── Data to process

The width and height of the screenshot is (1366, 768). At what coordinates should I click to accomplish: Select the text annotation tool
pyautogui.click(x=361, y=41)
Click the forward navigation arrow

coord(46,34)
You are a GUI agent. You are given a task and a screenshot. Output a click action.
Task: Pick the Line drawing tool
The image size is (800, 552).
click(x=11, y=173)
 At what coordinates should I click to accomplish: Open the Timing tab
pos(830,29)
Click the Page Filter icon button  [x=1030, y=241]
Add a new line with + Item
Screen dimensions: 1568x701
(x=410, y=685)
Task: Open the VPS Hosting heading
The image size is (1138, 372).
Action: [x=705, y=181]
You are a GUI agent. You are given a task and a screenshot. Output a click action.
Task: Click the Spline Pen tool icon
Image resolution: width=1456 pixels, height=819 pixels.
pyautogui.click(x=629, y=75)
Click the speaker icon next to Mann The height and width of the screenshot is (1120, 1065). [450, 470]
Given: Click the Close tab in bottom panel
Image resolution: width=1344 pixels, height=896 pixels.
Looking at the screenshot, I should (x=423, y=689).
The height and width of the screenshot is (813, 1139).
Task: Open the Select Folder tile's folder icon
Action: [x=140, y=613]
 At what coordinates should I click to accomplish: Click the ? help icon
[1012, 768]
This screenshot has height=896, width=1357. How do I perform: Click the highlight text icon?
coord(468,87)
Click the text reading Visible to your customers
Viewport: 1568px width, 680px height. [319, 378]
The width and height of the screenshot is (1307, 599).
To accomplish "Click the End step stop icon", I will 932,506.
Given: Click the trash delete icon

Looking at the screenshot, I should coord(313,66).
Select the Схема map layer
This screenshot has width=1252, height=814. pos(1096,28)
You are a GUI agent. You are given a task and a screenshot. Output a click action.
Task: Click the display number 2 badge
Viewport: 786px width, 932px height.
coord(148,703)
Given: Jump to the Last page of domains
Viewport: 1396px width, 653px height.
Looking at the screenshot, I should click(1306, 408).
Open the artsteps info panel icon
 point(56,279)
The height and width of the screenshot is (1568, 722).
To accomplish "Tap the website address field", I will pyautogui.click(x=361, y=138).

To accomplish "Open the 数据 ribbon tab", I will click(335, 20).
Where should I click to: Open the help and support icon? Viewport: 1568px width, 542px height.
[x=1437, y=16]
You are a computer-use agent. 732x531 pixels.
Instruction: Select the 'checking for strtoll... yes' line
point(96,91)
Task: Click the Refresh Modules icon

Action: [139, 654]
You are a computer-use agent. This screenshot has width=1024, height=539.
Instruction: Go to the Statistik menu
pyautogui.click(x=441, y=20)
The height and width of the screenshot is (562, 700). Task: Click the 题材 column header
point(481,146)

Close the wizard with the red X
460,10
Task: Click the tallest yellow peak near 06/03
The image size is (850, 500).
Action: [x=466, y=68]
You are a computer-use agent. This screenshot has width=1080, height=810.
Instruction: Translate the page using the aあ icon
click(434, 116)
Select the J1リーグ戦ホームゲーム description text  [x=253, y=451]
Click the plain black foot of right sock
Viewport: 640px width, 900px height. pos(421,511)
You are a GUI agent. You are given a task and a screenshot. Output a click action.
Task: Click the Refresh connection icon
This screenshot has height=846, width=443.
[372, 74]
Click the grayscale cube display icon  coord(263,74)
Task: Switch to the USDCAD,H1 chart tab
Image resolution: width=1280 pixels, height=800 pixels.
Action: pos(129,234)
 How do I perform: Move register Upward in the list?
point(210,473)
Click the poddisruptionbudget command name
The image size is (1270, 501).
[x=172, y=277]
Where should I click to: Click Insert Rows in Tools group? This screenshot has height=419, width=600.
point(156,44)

────

→ Exercise requirements: An identical copy of the preceding records should be returned.

→ Worked solution:
The width and height of the screenshot is (1366, 768). At what coordinates should I click to accomplish: Select the text annotation tool
pyautogui.click(x=361, y=41)
Click the forward navigation arrow

coord(46,34)
You are a GUI agent. You are given a task and a screenshot. Output a click action.
Task: Pick the Line drawing tool
The image size is (800, 552).
click(x=11, y=173)
 At what coordinates should I click to accomplish: Open the Timing tab
pos(830,29)
Click the Page Filter icon button  [x=1030, y=241]
Add a new line with + Item
Screen dimensions: 1568x701
(x=410, y=685)
Task: Open the VPS Hosting heading
The image size is (1138, 372).
Action: [x=705, y=181]
You are a GUI agent. You are given a task and a screenshot. Output a click action.
Task: Click the Spline Pen tool icon
Image resolution: width=1456 pixels, height=819 pixels.
pyautogui.click(x=629, y=75)
Click the speaker icon next to Mann The height and width of the screenshot is (1120, 1065). [450, 470]
Given: Click the Close tab in bottom panel
Image resolution: width=1344 pixels, height=896 pixels.
Looking at the screenshot, I should (x=423, y=689).
The height and width of the screenshot is (813, 1139).
Task: Open the Select Folder tile's folder icon
Action: [x=140, y=613]
 At what coordinates should I click to accomplish: Click the ? help icon
[1012, 768]
This screenshot has height=896, width=1357. How do I perform: Click the highlight text icon?
coord(468,87)
Click the text reading Visible to your customers
Viewport: 1568px width, 680px height. [319, 378]
The width and height of the screenshot is (1307, 599).
To accomplish "Click the End step stop icon", I will 932,506.
Given: Click the trash delete icon

Looking at the screenshot, I should coord(313,66).
Select the Схема map layer
This screenshot has width=1252, height=814. pos(1096,28)
You are a GUI agent. You are given a task and a screenshot. Output a click action.
Task: Click the display number 2 badge
Viewport: 786px width, 932px height.
coord(148,703)
Given: Jump to the Last page of domains
Viewport: 1396px width, 653px height.
Looking at the screenshot, I should click(1306, 408).
Open the artsteps info panel icon
 point(56,279)
The height and width of the screenshot is (1568, 722).
To accomplish "Tap the website address field", I will pyautogui.click(x=361, y=138).

To accomplish "Open the 数据 ribbon tab", I will click(335, 20).
Where should I click to: Open the help and support icon? Viewport: 1568px width, 542px height.
[x=1437, y=16]
You are a computer-use agent. 732x531 pixels.
Instruction: Select the 'checking for strtoll... yes' line
point(96,91)
Task: Click the Refresh Modules icon

Action: [139, 654]
You are a computer-use agent. This screenshot has width=1024, height=539.
Instruction: Go to the Statistik menu
pyautogui.click(x=441, y=20)
The height and width of the screenshot is (562, 700). Task: Click the 题材 column header
point(481,146)

Close the wizard with the red X
460,10
Task: Click the tallest yellow peak near 06/03
The image size is (850, 500).
Action: [x=466, y=68]
You are a computer-use agent. This screenshot has width=1080, height=810.
Instruction: Translate the page using the aあ icon
click(434, 116)
Select the J1リーグ戦ホームゲーム description text  [x=253, y=451]
Click the plain black foot of right sock
Viewport: 640px width, 900px height. pos(421,511)
You are a GUI agent. You are given a task and a screenshot. Output a click action.
Task: Click the Refresh connection icon
This screenshot has height=846, width=443.
[372, 74]
Click the grayscale cube display icon  coord(263,74)
Task: Switch to the USDCAD,H1 chart tab
Image resolution: width=1280 pixels, height=800 pixels.
Action: pos(129,234)
 How do I perform: Move register Upward in the list?
point(210,473)
Click the poddisruptionbudget command name
The image size is (1270, 501).
[x=172, y=277]
Where should I click to: Click Insert Rows in Tools group? This screenshot has height=419, width=600.
point(156,44)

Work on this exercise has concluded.